Governor Charlie Baker on Monday reiterated that state officials are working to keep children in school for in-person learning amid the ongoing Omicron-fueled surge of COVID-19.
“We’ve said all along that we think the best place for kids is in school,” Baker told reporters at the State House following his regular meeting with legislative leaders. “And that is because in many respects, every respected public health expert in America has said” the safest place for children is school.
Baker said the state will do whatever it can to help school districts maintain in-person learning.
He also said that last week, “the highest case count that we had in any of our pooled testing was the day the kids came back from vacation. And that’s because most of the studies ... have said that the primary place where kids get COVID is outside of school, not in school.”
Officials, Baker continued, have “watched the actual test rate from the pool test go down by almost 50% from the beginning of the week to the end of the week. Which brings me back to my earlier point, which is school is probably the safest place for kids.”
His remarks followed an earlier briefing at Boston City Hall Monday, when Dr. Bisola Ojikutu, director of the Boston Public Health Commission, told reporters the city remains “very concerned” about local public school teachers, staff and students. All BPS schools will close Tuesday due to frigid weather.
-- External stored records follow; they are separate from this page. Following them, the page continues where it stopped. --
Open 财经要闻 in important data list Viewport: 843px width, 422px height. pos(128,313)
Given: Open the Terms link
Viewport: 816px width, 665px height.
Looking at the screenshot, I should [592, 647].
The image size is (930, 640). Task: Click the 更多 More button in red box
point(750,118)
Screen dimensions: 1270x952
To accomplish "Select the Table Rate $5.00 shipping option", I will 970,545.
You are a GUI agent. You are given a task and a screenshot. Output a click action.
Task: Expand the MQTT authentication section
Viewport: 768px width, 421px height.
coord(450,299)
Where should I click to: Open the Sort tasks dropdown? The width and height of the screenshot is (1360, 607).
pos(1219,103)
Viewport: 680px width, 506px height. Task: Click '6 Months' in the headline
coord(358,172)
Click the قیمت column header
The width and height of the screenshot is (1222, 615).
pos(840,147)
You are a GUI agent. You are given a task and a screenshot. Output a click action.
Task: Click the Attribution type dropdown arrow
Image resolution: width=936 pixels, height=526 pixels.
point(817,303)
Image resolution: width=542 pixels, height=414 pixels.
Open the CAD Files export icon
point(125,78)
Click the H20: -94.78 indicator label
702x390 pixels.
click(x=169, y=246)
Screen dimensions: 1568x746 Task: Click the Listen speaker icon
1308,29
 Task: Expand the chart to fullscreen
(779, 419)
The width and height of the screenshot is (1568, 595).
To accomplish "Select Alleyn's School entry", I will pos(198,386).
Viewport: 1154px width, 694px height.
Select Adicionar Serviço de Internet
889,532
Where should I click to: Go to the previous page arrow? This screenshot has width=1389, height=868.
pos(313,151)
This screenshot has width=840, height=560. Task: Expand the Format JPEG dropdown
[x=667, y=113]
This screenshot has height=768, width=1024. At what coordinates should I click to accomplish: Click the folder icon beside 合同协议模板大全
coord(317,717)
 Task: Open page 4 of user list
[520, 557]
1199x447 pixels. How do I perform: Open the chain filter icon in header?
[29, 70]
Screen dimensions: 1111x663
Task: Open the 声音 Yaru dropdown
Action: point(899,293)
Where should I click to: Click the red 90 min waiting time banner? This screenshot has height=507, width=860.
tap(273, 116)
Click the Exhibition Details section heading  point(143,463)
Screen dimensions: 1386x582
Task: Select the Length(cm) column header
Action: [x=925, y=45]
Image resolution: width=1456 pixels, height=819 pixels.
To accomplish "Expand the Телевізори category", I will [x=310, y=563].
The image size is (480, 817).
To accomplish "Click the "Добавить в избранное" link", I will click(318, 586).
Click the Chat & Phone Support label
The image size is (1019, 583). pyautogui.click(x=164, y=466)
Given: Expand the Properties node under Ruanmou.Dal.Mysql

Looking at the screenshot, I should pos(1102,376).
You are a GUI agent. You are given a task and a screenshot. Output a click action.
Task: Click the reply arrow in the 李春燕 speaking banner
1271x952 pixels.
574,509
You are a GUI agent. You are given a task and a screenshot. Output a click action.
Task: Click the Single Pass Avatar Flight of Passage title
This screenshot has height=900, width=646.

“What we’ve done to ensure or to decrease the risk of ... transmission, we’ve put in recommendations for strategies that I think are quite important,” she said.
Ojikutu said those strategies include increasing the frequency of surveillance testing in schools; enforcing isolation practices for those who test positive; requiring people to have a negative rapid antigen test to return to school, following an isolation period after a positive test; and providing surgical masks as well as “higher grade” K95 masks to teachers and staff.
“And then as Mayor Wu emphasized, we need to get people vaccinated and boosted,” Ojikutu said. “Our rate of vaccination amongst ages 5 to 11 is about 37 percent across the city.”
The question of in-person learning has been a fraught one amid the Omicron surge.
Massachusetts educators — already stressed by a record surge in COVID-19 cases — reacted with disappointment and frustration last week when they learned that masks distributed by the state are a less protective, non-medical version of the high-quality KN95 masks they’d been promised. The ones thousands of them received had lost FDA approval in 2020.
Material from prior Globe stories was used in this report.